## YOUR OBJECTIVE
Could you output, character for character, every line of the entries from the line with "Bylaws (335, 2510)" to the line with "Datenschutzerklärung (1206, 1406)", including both of those lines and nothing else?

——

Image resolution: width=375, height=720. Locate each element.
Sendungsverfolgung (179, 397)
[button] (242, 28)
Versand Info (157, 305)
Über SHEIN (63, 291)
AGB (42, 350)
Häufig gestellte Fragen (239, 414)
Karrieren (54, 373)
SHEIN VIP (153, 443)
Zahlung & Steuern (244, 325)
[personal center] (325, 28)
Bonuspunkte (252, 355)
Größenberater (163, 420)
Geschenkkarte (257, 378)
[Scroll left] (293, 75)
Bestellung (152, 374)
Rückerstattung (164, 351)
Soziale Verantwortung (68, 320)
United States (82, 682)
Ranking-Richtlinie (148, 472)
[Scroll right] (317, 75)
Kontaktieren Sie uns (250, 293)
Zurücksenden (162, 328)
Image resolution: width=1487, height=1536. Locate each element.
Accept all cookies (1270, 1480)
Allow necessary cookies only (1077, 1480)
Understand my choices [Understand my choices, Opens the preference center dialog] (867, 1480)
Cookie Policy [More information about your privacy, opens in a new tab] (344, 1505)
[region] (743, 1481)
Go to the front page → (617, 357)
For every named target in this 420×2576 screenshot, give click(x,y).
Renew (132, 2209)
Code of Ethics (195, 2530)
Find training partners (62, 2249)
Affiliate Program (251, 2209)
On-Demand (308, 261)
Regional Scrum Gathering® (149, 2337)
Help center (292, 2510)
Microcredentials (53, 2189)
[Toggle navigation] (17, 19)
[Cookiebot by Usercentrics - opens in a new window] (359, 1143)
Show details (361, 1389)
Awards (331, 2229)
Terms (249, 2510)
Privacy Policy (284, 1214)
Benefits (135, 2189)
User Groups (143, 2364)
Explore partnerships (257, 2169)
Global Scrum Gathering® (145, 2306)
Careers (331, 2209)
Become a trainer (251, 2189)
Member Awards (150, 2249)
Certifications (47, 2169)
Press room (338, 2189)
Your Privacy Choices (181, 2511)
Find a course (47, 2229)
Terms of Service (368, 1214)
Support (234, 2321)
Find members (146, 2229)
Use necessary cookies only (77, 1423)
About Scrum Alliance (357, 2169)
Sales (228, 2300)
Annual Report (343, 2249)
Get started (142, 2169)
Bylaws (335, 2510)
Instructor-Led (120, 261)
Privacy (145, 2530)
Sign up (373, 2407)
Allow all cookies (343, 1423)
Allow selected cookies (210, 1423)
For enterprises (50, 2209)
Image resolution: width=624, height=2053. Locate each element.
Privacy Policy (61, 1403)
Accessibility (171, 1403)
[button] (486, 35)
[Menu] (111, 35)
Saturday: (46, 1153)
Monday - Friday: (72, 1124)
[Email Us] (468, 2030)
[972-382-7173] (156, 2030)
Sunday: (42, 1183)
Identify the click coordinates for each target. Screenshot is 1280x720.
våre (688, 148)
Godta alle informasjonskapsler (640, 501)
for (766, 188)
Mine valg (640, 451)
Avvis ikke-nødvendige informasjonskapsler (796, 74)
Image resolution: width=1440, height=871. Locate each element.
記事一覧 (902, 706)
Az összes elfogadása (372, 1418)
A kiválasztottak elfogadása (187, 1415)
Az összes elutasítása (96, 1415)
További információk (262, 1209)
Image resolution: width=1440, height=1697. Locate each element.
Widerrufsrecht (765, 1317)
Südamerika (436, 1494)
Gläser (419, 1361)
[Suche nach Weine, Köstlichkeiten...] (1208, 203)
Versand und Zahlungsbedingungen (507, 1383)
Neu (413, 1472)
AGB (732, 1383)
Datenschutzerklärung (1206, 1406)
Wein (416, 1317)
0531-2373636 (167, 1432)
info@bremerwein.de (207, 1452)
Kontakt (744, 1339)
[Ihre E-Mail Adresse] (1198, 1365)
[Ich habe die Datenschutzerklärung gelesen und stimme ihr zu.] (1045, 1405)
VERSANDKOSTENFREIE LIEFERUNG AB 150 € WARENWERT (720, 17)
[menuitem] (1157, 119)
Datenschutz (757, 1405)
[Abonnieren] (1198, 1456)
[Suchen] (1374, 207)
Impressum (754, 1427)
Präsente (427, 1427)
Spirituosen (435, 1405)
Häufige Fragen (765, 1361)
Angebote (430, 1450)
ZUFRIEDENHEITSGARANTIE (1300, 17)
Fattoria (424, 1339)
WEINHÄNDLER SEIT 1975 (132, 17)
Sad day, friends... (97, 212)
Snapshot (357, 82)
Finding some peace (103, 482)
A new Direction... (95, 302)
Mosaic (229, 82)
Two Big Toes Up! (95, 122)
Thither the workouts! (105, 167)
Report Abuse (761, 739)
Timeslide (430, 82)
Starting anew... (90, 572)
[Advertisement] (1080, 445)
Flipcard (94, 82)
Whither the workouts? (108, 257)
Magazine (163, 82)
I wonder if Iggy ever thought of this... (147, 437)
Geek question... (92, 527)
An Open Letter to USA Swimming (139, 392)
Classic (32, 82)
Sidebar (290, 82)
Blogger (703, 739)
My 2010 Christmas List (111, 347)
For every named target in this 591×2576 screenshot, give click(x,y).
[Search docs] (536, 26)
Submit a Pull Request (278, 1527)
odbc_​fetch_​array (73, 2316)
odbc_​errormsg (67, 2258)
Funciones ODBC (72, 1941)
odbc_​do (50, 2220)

——

## ANSWER BELOW
Bylaws (335, 2510)
Instructor-Led (120, 261)
Privacy (145, 2530)
Sign up (373, 2407)
Allow all cookies (343, 1423)
Allow selected cookies (210, 1423)
For enterprises (50, 2209)
Image resolution: width=624, height=2053. Locate each element.
Privacy Policy (61, 1403)
Accessibility (171, 1403)
[button] (486, 35)
[Menu] (111, 35)
Saturday: (46, 1153)
Monday - Friday: (72, 1124)
[Email Us] (468, 2030)
[972-382-7173] (156, 2030)
Sunday: (42, 1183)
Identify the click coordinates for each target. Screenshot is 1280x720.
våre (688, 148)
Godta alle informasjonskapsler (640, 501)
for (766, 188)
Mine valg (640, 451)
Avvis ikke-nødvendige informasjonskapsler (796, 74)
Image resolution: width=1440, height=871. Locate each element.
記事一覧 (902, 706)
Az összes elfogadása (372, 1418)
A kiválasztottak elfogadása (187, 1415)
Az összes elutasítása (96, 1415)
További információk (262, 1209)
Image resolution: width=1440, height=1697. Locate each element.
Widerrufsrecht (765, 1317)
Südamerika (436, 1494)
Gläser (419, 1361)
[Suche nach Weine, Köstlichkeiten...] (1208, 203)
Versand und Zahlungsbedingungen (507, 1383)
Neu (413, 1472)
AGB (732, 1383)
Datenschutzerklärung (1206, 1406)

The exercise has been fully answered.